** What is needed **
Look for the word "will" in the entries below, then copy every line that has it.

Dataset excerpts
——
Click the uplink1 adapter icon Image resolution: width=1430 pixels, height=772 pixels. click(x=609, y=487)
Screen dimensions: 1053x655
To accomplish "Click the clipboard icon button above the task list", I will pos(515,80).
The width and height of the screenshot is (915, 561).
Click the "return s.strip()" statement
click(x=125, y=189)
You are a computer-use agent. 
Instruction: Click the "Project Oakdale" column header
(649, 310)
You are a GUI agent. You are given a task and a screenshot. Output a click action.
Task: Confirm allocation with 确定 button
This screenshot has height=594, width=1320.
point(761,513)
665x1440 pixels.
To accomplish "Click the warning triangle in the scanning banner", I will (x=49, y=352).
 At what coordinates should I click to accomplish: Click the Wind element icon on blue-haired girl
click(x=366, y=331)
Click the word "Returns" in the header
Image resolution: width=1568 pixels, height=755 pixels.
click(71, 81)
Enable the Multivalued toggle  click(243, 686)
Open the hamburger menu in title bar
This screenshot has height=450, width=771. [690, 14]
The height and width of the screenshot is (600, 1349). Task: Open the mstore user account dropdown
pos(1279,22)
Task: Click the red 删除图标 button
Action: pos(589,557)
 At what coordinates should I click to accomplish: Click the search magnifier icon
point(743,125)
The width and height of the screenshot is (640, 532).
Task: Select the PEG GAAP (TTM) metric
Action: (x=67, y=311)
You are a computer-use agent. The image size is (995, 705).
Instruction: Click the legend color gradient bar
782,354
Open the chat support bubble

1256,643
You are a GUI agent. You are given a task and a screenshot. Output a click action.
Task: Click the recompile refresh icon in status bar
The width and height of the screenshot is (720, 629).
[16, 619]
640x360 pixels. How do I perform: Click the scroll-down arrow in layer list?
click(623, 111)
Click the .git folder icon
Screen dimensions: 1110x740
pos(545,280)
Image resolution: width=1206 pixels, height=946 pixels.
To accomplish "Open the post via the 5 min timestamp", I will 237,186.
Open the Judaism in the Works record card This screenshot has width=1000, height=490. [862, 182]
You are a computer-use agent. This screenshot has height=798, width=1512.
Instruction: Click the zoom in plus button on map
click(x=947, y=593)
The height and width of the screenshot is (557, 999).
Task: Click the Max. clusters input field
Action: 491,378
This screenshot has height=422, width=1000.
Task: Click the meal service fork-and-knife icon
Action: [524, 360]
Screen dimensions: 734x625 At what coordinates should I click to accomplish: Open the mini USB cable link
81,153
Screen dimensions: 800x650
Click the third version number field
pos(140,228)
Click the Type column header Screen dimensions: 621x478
——
** Response **
To accomplish "Click the clipboard icon button above the task list", I will pos(515,80).
To accomplish "Click the warning triangle in the scanning banner", I will (x=49, y=352).
To accomplish "Open the post via the 5 min timestamp", I will 237,186.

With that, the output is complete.